Charles Stanton Devas
He was educated at Eton and Balliol College, Oxford, where he took a first class in the honours School of Law and History. Before proceeding to the university he had been received into the Catholic Church and his subsequent career was entirely devoted to the service of religion. By treating political economy, both in books and lectures, from a definitely Catholic standpoint, he was unusual in his field at the time.
The Groundwork of Economics (1883), the first work published in his own name (for the translation into English of Hergenröther's Church and State was anonymous), attracted considerable attention and was translated into German in 1896 by Dr. Walter Kampfe. The Manual of Political Economy (Stonyhurst Philosophical Series), published in 1892 (third edition, 1907), achieved more success, and became a recognised textbook in English-speaking schools and seminaries. In 1886 he published Studies in Family Life, a historical inquiry into this branch of economics, with a view to justifying the contention that Christianity is an essential factor in the problem of social well-being. This book was translated into German in 1887 by Paul Maria Baumgarten. In 1895 he published anonymously in London a poetical version of the story of Sintram.

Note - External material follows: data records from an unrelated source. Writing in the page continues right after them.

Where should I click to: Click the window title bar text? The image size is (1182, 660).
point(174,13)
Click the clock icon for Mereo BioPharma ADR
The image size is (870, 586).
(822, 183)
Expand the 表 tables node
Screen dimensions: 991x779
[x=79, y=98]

Besides his books he wrote frequently for The Dublin Review, The Month, and other periodicals, both English and American, and read papers before The Manchester Statistical Society, The Catholic Truth Society, and other bodies. A considerable number of his later essays and lectures dealing with contemporary social problems were issued by The Catholic Truth Society in pamphlet form. His last book, The Key to the World's Progress, was published in 1906. This, unlike his earlier works, is directly apologetic, being an elaborate defence of the Catholic Church written with a view to meeting the difficulties and questionings of the twentieth century. A popular edition was issued after his death.

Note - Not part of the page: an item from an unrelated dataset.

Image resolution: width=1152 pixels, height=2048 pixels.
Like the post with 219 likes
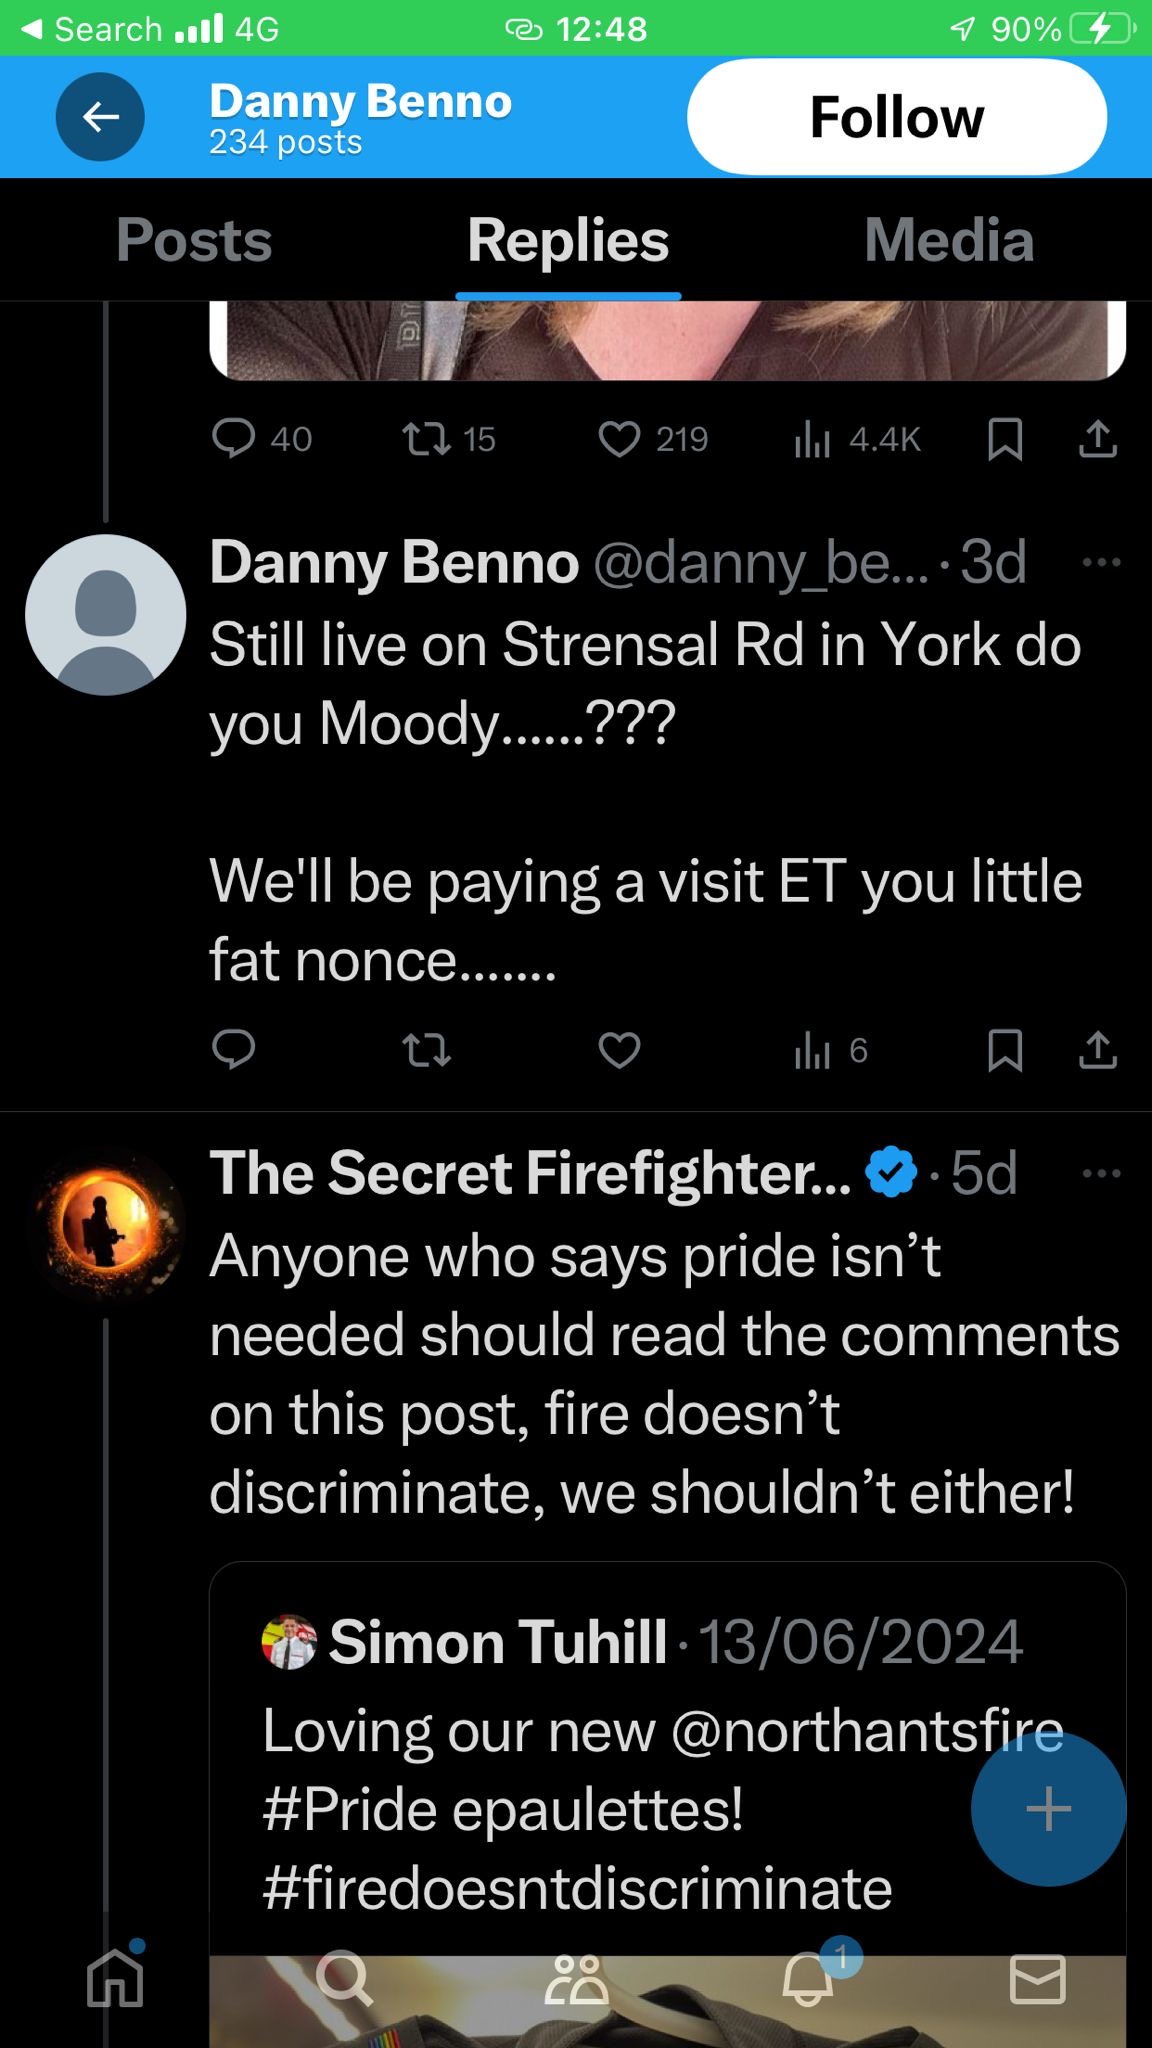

In 1874 he married Eliza Mary Katherine, the daughter of Francis Ridout Ward. She died in 1889, leaving nine children. Devas was a zealous member of the Society of St. Vincent de Paul, and took a leading part in all Catholic enterprises of his time in England - notably in those which enabled Catholics to frequent universities - and exercised considerable influence over the thought and conduct of English Catholics. He was examiner in Political Economy at the Royal University of Ireland from 1889 to 1898.